WORK ORDER:
Repeat only what runs from the line with "This screenshot has height=1369, width=896." through the last line of the data below, both included, keeping every word as it is and leaving out the pictures.

SUPPLIED RECORDS:
+++
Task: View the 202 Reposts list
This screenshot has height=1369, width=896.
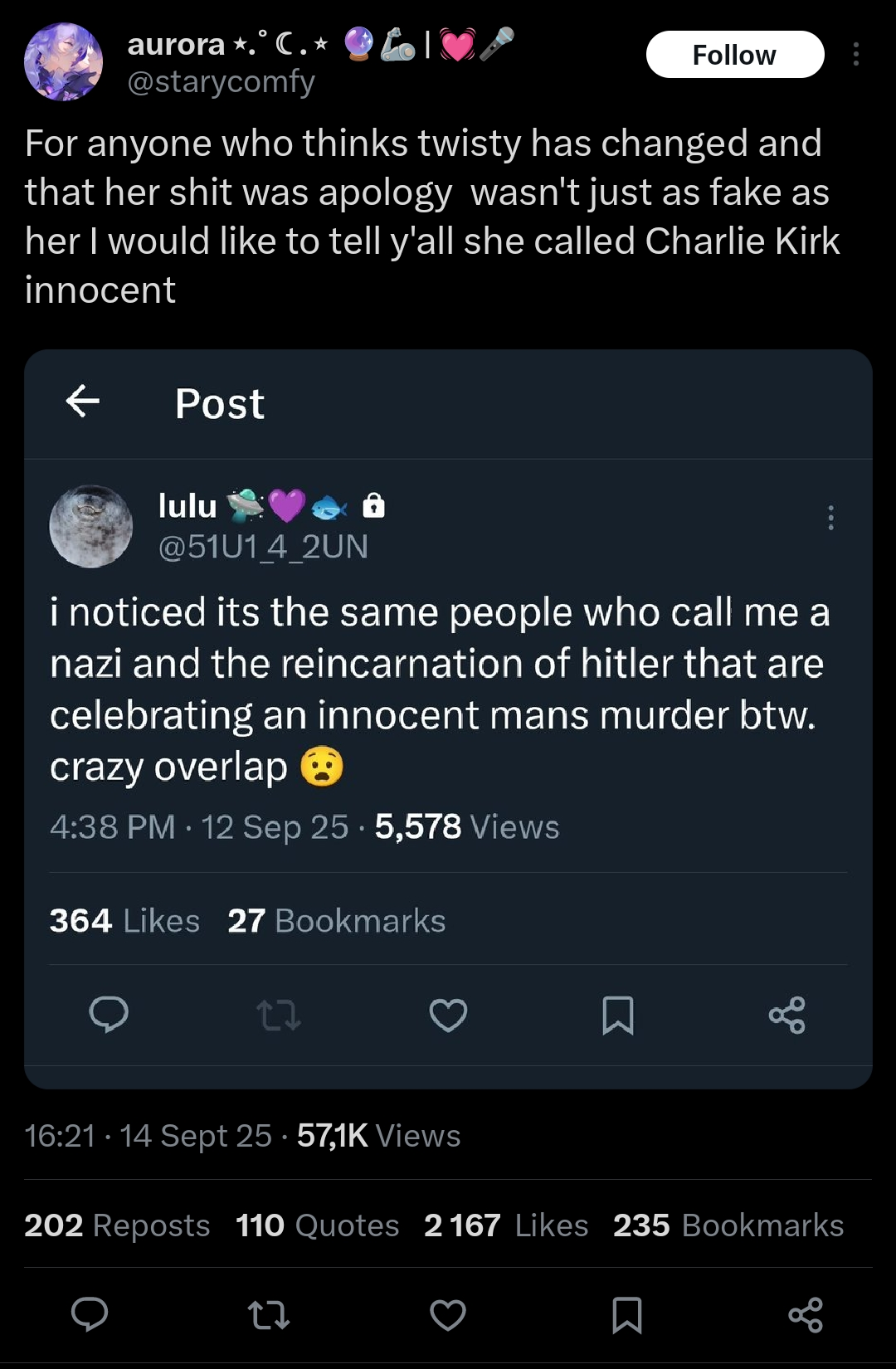Action: pyautogui.click(x=117, y=1225)
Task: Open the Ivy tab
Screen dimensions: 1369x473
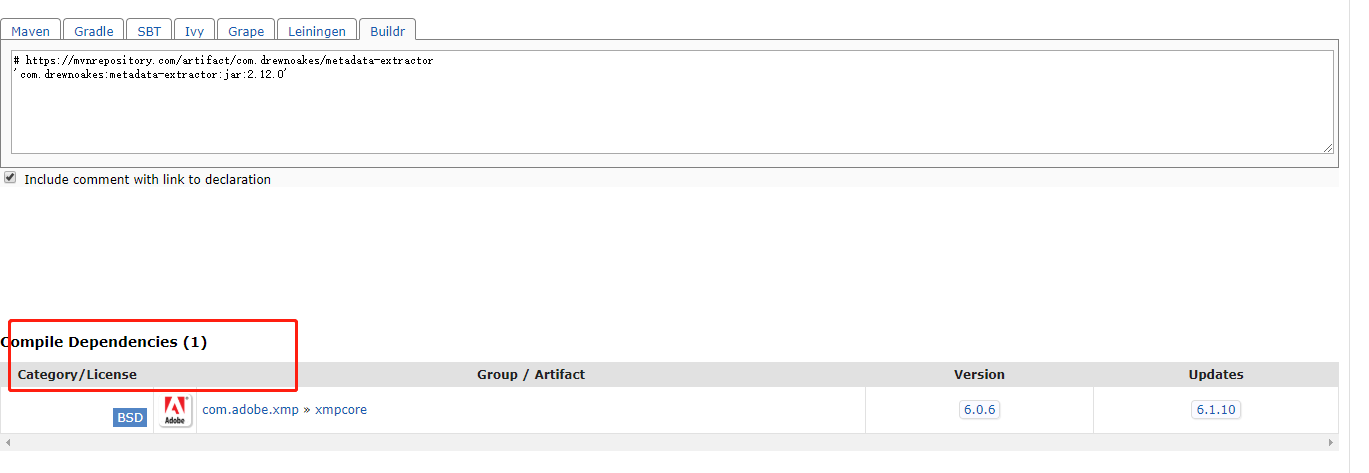Action: (194, 31)
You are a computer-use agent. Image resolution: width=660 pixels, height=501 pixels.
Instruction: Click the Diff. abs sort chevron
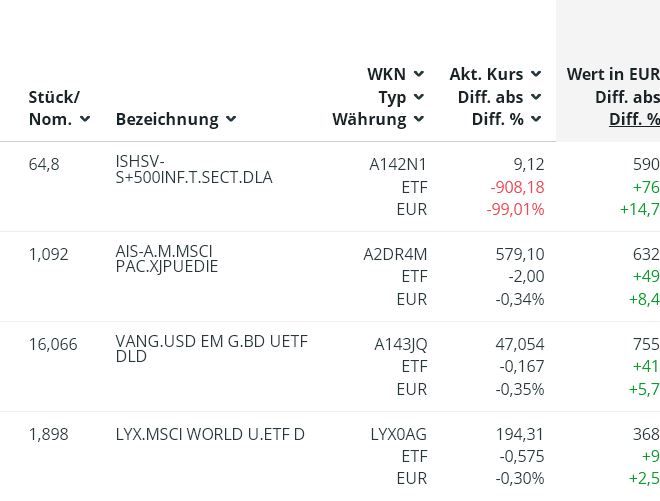[x=536, y=97]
+++
YOUR RESPONSE:
This screenshot has height=1369, width=896.
Action: pyautogui.click(x=117, y=1225)
Task: Open the Ivy tab
Screen dimensions: 1369x473
Action: (194, 31)
You are a computer-use agent. Image resolution: width=660 pixels, height=501 pixels.
Instruction: Click the Diff. abs sort chevron
[x=536, y=97]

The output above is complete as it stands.